• **Provided text**:

──────────

Roy McGrath is believed to have shot himself during traffic stop, document says
The Washington Post April 4, 2023
Fugitive Roy C. McGrath, a former top aide to Maryland’s then governor, is believed to have shot himself following a traffic stop in Tennessee amid a 21-day manhunt that kicked off when he did not show up for court in his federal fraud trial, according to a law enforcement document.
The FBI also fired during the stop, the document said, and it is unclear whether the self-inflicted wound or shots from law enforcement killed McGrath.
McGrath, 53, had been a top aide to Larry Hogan when he was Maryland’s governor and became one of his top advisers. The Baltimore Sun broke the news that McGrath got a roughly quarter-million-dollar severance in 2020 when he left a quasi-public agency that he ran to become Hogan’s top aide. McGrath faced wire fraud and embezzlement charges related to alleged financial wrongdoings from when he was serving as the executive director of the Maryland Environmental Service (MES).
The news led to legislative hearings that Hogan (R) once called a “witch hunt” in a message to McGrath and caused a break between the two men.
McGrath had been a fugitive for 21 days and a manhunt started after he didn’t appear at a federal court in Baltimore last month. McGrath died Monday as the result of a confrontation with the FBI in the area of Knoxville, Tenn., according to his lawyer.
His lawyer, Joseph Murtha, called McGrath’s death “an absolute tragedy” and said his client maintained that he was innocent.

──────────

• **Recorded data**:

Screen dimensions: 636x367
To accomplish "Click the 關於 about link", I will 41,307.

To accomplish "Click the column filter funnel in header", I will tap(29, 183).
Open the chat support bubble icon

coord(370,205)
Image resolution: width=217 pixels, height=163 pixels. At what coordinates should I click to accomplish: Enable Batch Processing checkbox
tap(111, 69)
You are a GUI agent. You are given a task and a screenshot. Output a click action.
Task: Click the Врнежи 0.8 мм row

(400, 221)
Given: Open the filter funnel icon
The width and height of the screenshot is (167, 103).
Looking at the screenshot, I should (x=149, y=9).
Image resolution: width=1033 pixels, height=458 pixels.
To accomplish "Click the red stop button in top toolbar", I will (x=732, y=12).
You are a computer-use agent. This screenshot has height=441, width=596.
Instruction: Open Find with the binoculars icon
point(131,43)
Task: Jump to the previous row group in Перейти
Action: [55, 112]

──────────

• **The task**:
Please carry on the news article about Roy McGrath's death from its last sentence.

• **Result of the task**:
In a statement Monday night, the FBI said it was “reviewing an agent-involved shooting” that happened around 6:30 p.m. Officials said during his arrest, McGrath, sustained injury and was transported to the hospital. The statement went on, “the FBI takes all shooting incidents involving our agents or task force members seriously.”
Hogan was on the prosecution’s witness list for a trial expected to last several weeks. McGrath also was charged with theft, misconduct in office and violating Maryland’s wiretap laws by recording private calls with Hogan and other officials without their permission. A state trial was scheduled for this summer.
Born in Greece, McGrath grew up in Maryland and became involved in politics at 18, when he became a member of the Republican Party and later formed a Young Republicans club in Southern Maryland. McGrath knew Hogan as a congressional candidate in the early 1990s and served on his campaign committee during Hogan’s unsuccessful bid to unseat Rep. Steny H. Hoyer (D-Md.). At the time, McGrath was leading the Charles County Republican Central Committee.
The two met again in 2014 when McGrath, who was then working as vice president of business development and conventions at the National Association of Chain Drug Stores, volunteered and donated to Hogan’s gubernatorial campaign. Shortly after Hogan won, he tapped McGrath as his deputy chief of staff.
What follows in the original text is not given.